Enflasyon düşerken faizi düşürmek yerine, faizi düşürerek enflasyonu düşürmeye çalışmak yanlış çözümdür ve bu çözüm yanlış olduğu için kısa vadede de uzun vadede de sorunlara yol açar. O nedenle bunu bir çözüm olarak değil, sorunu büyüten bir çözümsüzlük olarak değerlendirmek daha doğru olur.

Enflasyon ve küçülmeyi (slumpflasyon) bir arada yaşayan bir ekonomide yalnızca para politikasını sıkılaştırarak çözüm aramak kısa vadede enflasyon için işe yararsa da küçülmeyi daha da hızlandırıcı sonuç yaratabilir. Böyle bir durumda yapılacak doğru uygulama beklentileri olumlu yöne çevirecek uzun vadeli program açıklamak ve hızla uygulamaya başlamaktır.

Kısa vadeli çözümler genellikle uzun vadede sorunlar yaratır.
Yükselen enflasyonu çözmek için faizi arttırmak kısa vadede talep enflasyonunu ya da kur artışı kaynaklı maliyet enflasyonunu çözmek konusunda önemli bir katkı sağlasa da uzun vadede finansman maliyeti artışlarına neden olacağı için bu kez kur dışı maliyet enflasyonunu ateşleyebilir.

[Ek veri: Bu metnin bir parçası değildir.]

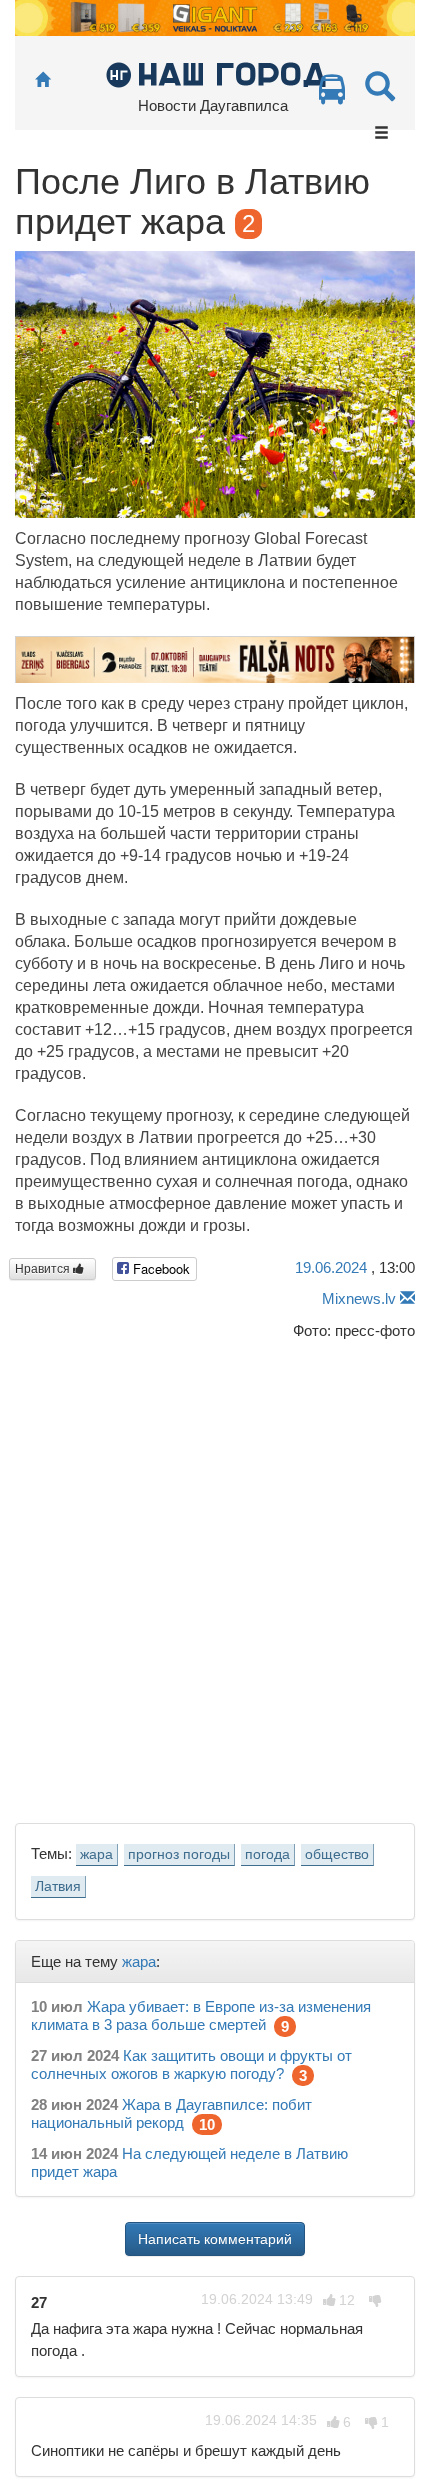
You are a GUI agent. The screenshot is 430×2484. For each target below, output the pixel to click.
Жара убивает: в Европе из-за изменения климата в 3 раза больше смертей (201, 2015)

Büyümeyi hızlandırmak için bankaların daha fazla kredi vermesini teşvik etmek kısa vadede büyümeyi ateşlese de uzun vadede bankaları tahsil edilemeyen alacaklar sorunuyla karşı karşıya bırakabilir. Bu durumda bankalar mevcut kredileri de geri çekeceği için büyüme düşer.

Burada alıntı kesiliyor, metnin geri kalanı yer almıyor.